(TEXT SEGMENT):
It still feels fake about 90% of the time. I have talked about this before, the whole "It was like I played a giant game of pretend for 9 months, everyone indulged me and then one day, we all stopped pretending."
Nine months. I was pregnant for NINE MONTHS. That is a really long time to think about something, and prepare for something. I did everything a pregnant woman, an educated, smart, pregnant woman does. I took my prenatal. I went to every doctor's appointment. I ate decent foods. I took a child birth class. (Okay. We skipped the second day. But it was seriously that boring.) My husband came with to every single doctor's appointment. We prepared a cute little nursery and bought newborn diapers. Happily married. College degree. Families who adore and love us. Families that were so excited about another grandchild.
For nine months we prepared and it was just....gone. In an instant. No time to prepare. Just....gone. How do you undo that in your mind?
I sit here and still think, two and a half years later "what the frick just happened here?"
I did go to therapy, starting in March of 2007. Right around the time I got pregnant with our daughter.

(PROBLEM SET):
• 1. In the pregnancy post, when did the writer begin going to therapy?
• 2. Please list the things the pregnancy post says the writer personally did in the sentences that begin with "I" right after "I did everything a pregnant woman, an educated, smart, pregnant woman does."
• 3. Carry on the pregnancy post in the same voice, starting after its final sentence.

(GIVEN RECORDS):
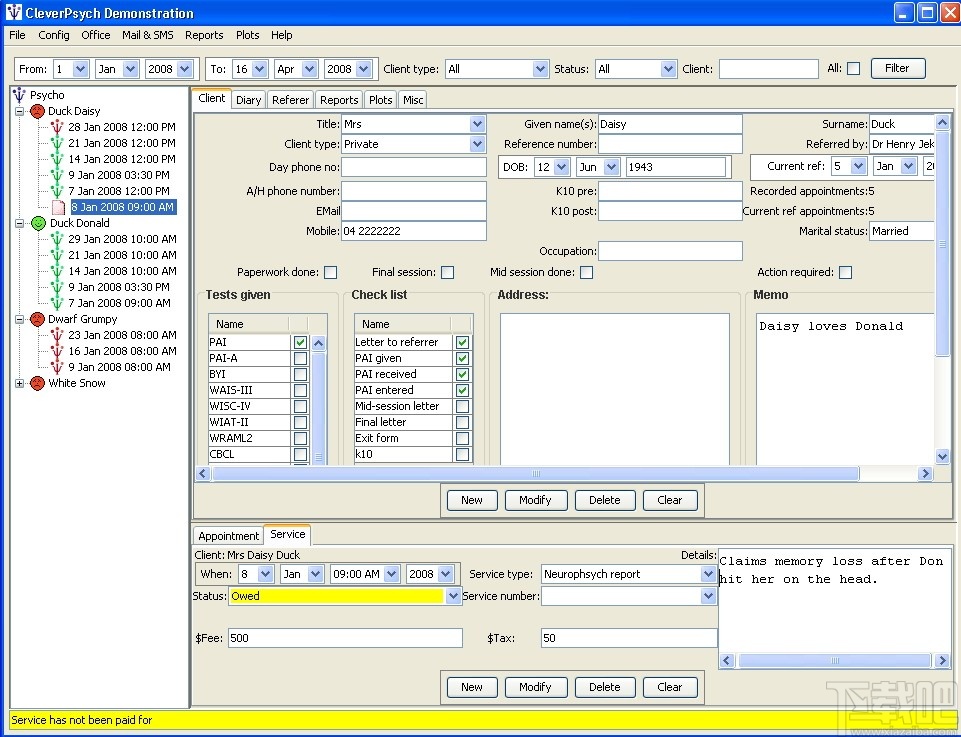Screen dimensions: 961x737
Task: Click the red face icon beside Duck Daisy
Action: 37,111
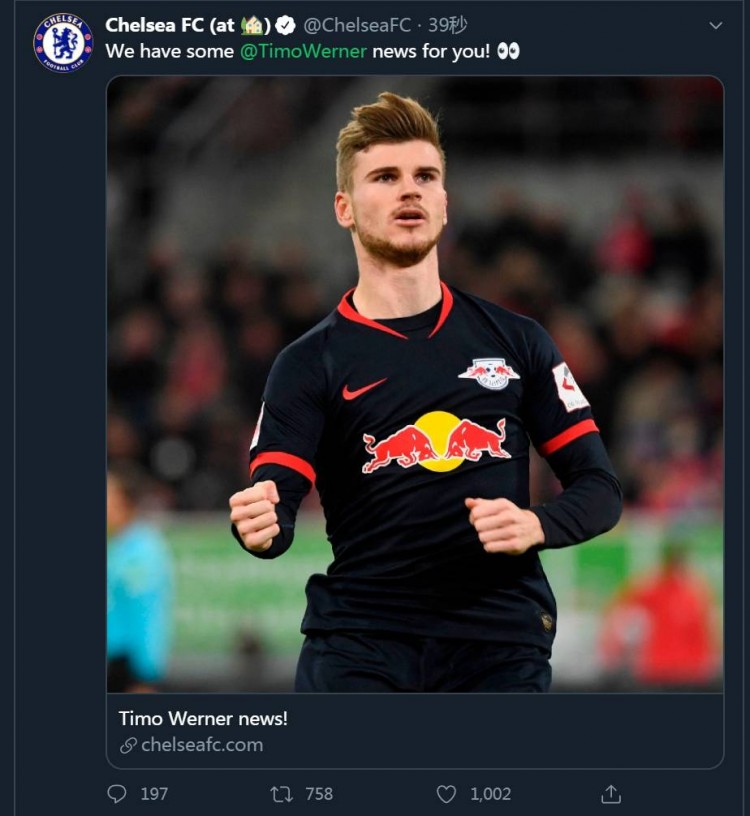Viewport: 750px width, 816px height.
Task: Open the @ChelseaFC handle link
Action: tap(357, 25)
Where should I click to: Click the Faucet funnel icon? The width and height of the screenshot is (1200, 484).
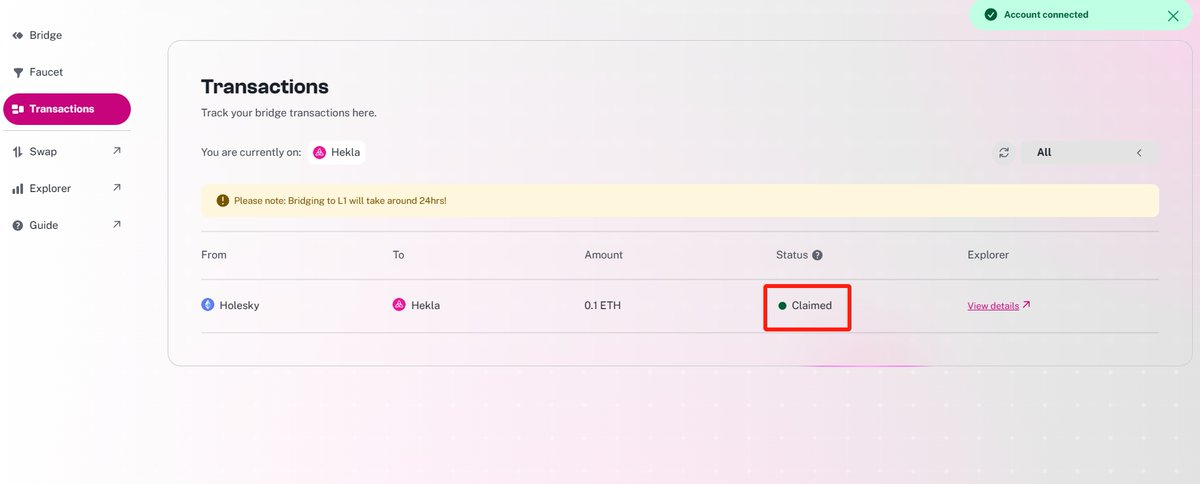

==

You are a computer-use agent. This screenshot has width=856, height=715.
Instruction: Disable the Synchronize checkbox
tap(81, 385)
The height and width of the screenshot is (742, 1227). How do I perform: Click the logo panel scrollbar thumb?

(RESPONSES PER TASK):
• 1. In March of 2007.

• 2. Took a prenatal, went to every doctor's appointment, ate decent foods, and took a child birth class.

• 3.
It didn't help. I am not trying to be mean, my therapist was very kind...but I had the feeling she just wanted to see me get my happy ending. She was so interested in my pregnancy and getting me through the end, she did little to help my anxiety, did little to help my guilt (which I got so much of I am running out of room to store it) and did little to help my grief. She just liked my story. The heartbreak of losing Curtis....trying again and miscarrying (which I will blog about in a "our story post" in the future) and then getting pregnant with our daughter. Then, the harrowing pregnancy, the complications we had with her heart and low fluid at 20 weeks. Meeting with the research doctors, the nightly monitoring .... she loved it all. She wanted the celebration and for us to go on our merry way.
Once again, I am not trying to rip on her, because she was kind. And let's admit: I enjoy talking about Curtis and telling our story. I like the attention surrounding him. Even if I am paying for it every 3rd week.
But therapy did little to actually help.
But when I think about it, I have to admit nothing is going to make me feel less guilty about losing him. I believe, hell I *know* it could have been prevented. I know I could have pushed harder, I knew I should and I chose not to. I chose to ignore what was going on inside of me. No matter how many people tell me it was not my fault (I know I didn't do it on purpose. I get that.) I will never let go of the roll I played in Curtis' death. Never.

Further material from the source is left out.